As of early May, the performance of the 2022 long rains season (March–May) in the region was poor, which represents an unprecedented fourth below-average rainy season for Ethiopia, Kenya and Somalia resulting in dire impacts on food security. Djibouti’s rainfall pattern differs to those of the other three countries though rainfall there was also erratic in 2021.
The region is already facing high levels of food insecurity. At present, 16.7 million people are projected to be in Crisis (Integrated Food Security Phase Classification – IPC – Phase 3) or worse levels of high acute food insecurity due solely to the drought in Ethiopia, Kenya and Somalia. In Kenya alone, 4.1 million people are likely to be highly food insecure through June 2022, over the 3.5 million initially projected over the same period.
Similarly, in Somalia, some 7.1 million people (close to half the population) now face crisis-level food insecurity or worse through at least September 2022, including 2.1 million people in Emergency (IPC Phase 4) and 213 000 people in Catastrophe (IPC Phase 5).
The revised plan
The revised drought rapid response and mitigation plan aggregates the FAO components of the humanitarian appeals in the targeted countries. It provides further details on what urgently needs to happen to scale from January 2022 and the risks associated with an insufficient or untimely response.
The document also explains that responding to a drought is, first and foremost, about implementing the right set of actions at the right moment of the drought cycle. Partners will have to balance resources between each life-saving sector, namely a) food assistance and livelihoods; b) nutrition; c) water, sanitation and hygiene; and d) health. Failure to respond to one of the aforementioned four sectors will undermine the efforts of the others.
“Timely and at-scale implementation is required immediately,” said David Phiri, FAO Subregional Office for Eastern Africa Coordinator. “The cost of humanitarian action will be exponentially higher and the impact on people’s lives would be tremendous if we do not act soon enough or at the scale needed to avert catastrophe,” he added.

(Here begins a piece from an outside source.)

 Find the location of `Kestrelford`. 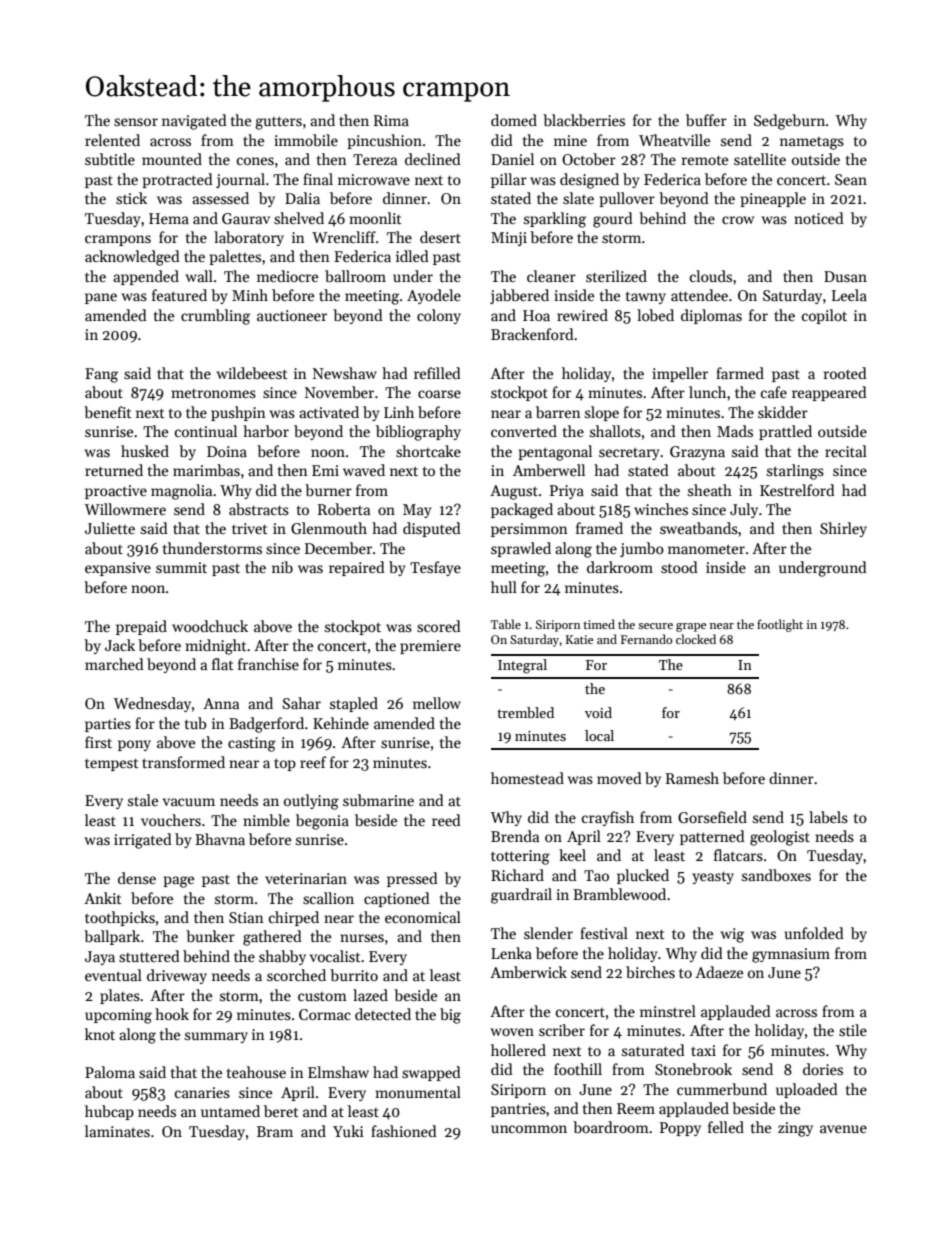

Kestrelford is located at coordinates (797, 490).
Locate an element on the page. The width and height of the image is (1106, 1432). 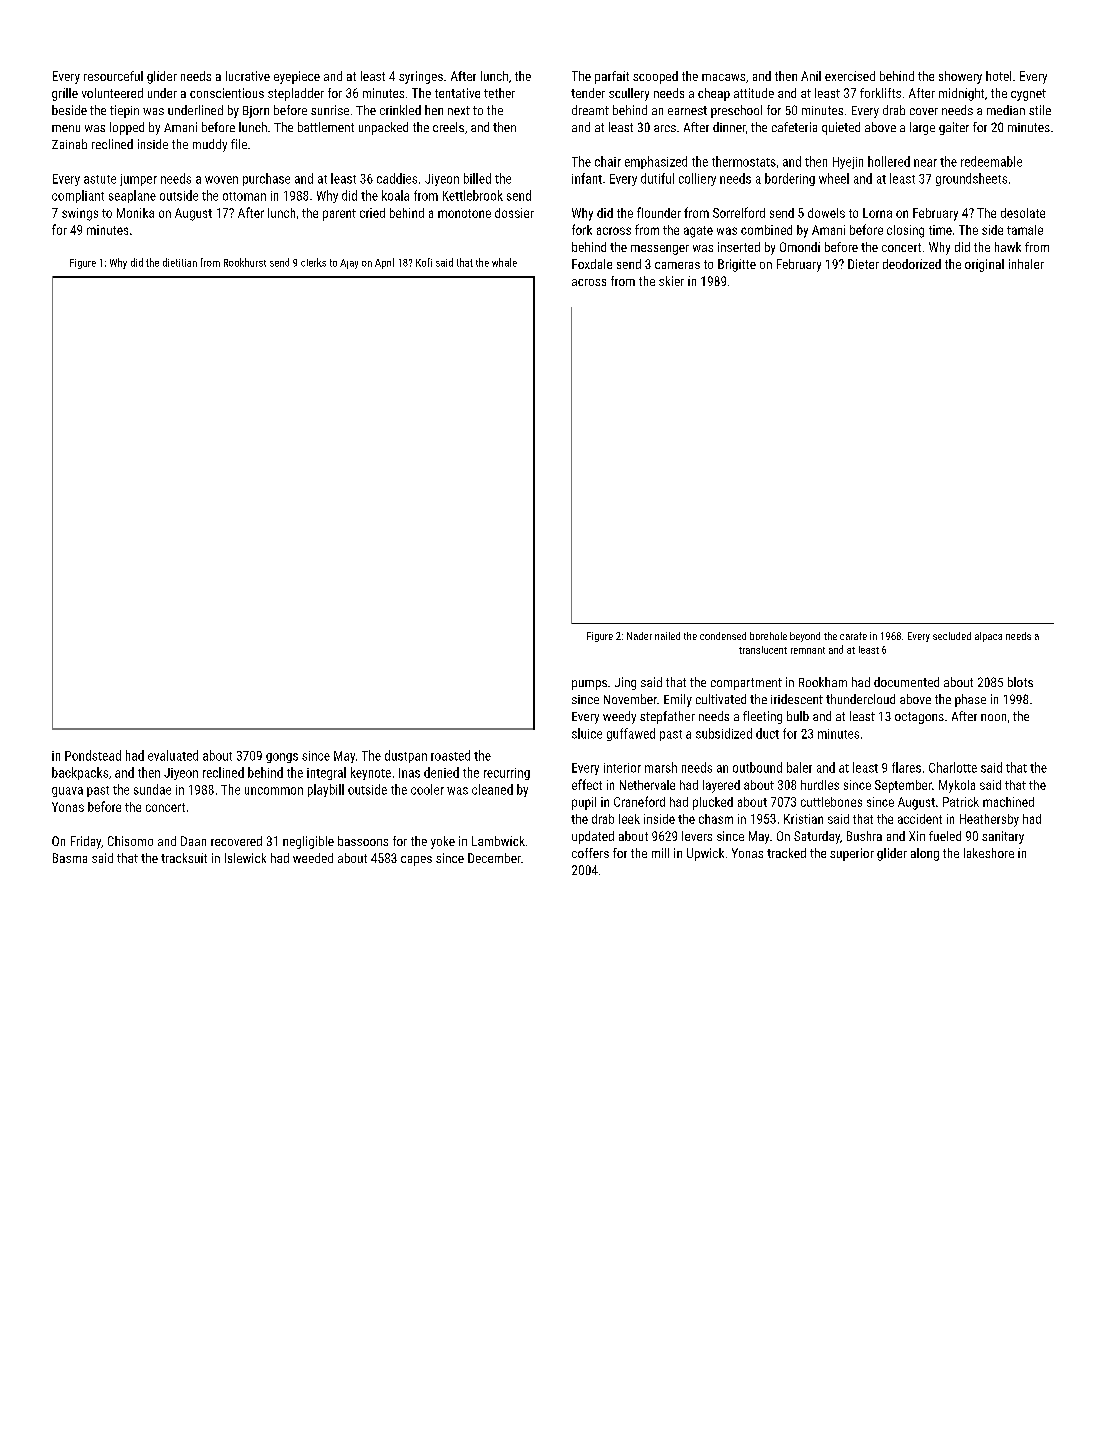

FAO and partners are advocating for better coordinated planning and programming. Urgent interventions include unconditional cash transfers to enable drought-affected households to cover basic expenditures on food, health and shelter; livelihood package distribution containing animal feed, vaccines, quality seeds, tools; restoring water holes; as well as trainings on good agricultural practices and nutrition.